By Jon Wilner Bay Area News Group

Here’s the latest on the stunning developments from Friday, when the Pac-12 fired CFO Brent Willman and Pac-12 Networks president Mark Shuken for failing to properly report overpayments from a network distribution partner – overpayments that bring significant financial risk for the schools.

• The distribution partner in question is Comcast, according to a Hotline source not employed by the conference office or campuses.

That makes sense on several fronts.

Comcast was a founding partner of the Pac-12 Networks, which were launched in August 2012, and would have been paying for distribution well before the initial audit conducted in spring 2017.

Comcast is also believed to be the largest distributor of the Pac-12 Networks. Other partners include DISH, Cox, Frontier and Charter.

According to the conference’s timeline of events, the claim filed by an unidentified distribution partner is for $50 million, and the overpayments occurred “each year since prior to 2016.”

ESPN and Fox do not have carriage agreements with the Pac-12 Networks. They license Pac-12 content directly from the conference and are not involved in the overpayments.

(Comcast did not respond to a request for comment.)

• Former commissioner Larry Scott was one of the people interviewed by Cooley LLP, the Palo Alto-based firm hired by the Pac-12 last fall to investigate the situation.

Scott declined to comment on the matter when reached by the Hotline (via text) over the weekend.

And in that regard, his approach isn’t new: Scott has stayed out of the spotlight since leaving the Pac-12 in the summer of 2021 and previously declined Hotline requests to discuss the conference’s media rights negotiations and other developments in college sports.
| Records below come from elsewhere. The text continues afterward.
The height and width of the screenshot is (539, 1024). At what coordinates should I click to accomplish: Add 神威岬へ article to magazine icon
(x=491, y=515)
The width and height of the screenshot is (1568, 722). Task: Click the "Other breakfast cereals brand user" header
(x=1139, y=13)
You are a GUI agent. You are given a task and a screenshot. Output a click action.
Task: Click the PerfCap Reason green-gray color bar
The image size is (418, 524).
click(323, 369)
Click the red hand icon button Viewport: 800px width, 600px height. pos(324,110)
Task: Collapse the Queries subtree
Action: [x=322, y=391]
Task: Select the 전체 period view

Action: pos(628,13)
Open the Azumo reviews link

• The audit that discovered the overpayments was requested during the tenure of one Pac-12 Networks president and concluded during the tenure of another.

The request was made in spring 2017, according to the conference’s timeline of events, although no date was provided. On April 20, 2017, the Pac-12 announced that Lydia Murphy-Stephans would step down as president of the networks, effective in June.

Attempts to reach Murphy-Stephans by the Hotline have been unsuccessful.

Four months later, on Aug. 14, the Pac-12 announced Shuken’s appointment as president of the networks, effective Sept. 6.

Shuken and Willman were made aware of the results of the audit “in late December,” according to the conference.

Woodie Dixon was the Pac-12’s chief legal officer and vice president of business affairs at the time (and also oversaw the football operation).

He left the conference in the summer of 2020.

• The timeline indicates the distribution partner (Comcast) “claimed that it had been overpaying the Pac-12 each year since prior to 2016.”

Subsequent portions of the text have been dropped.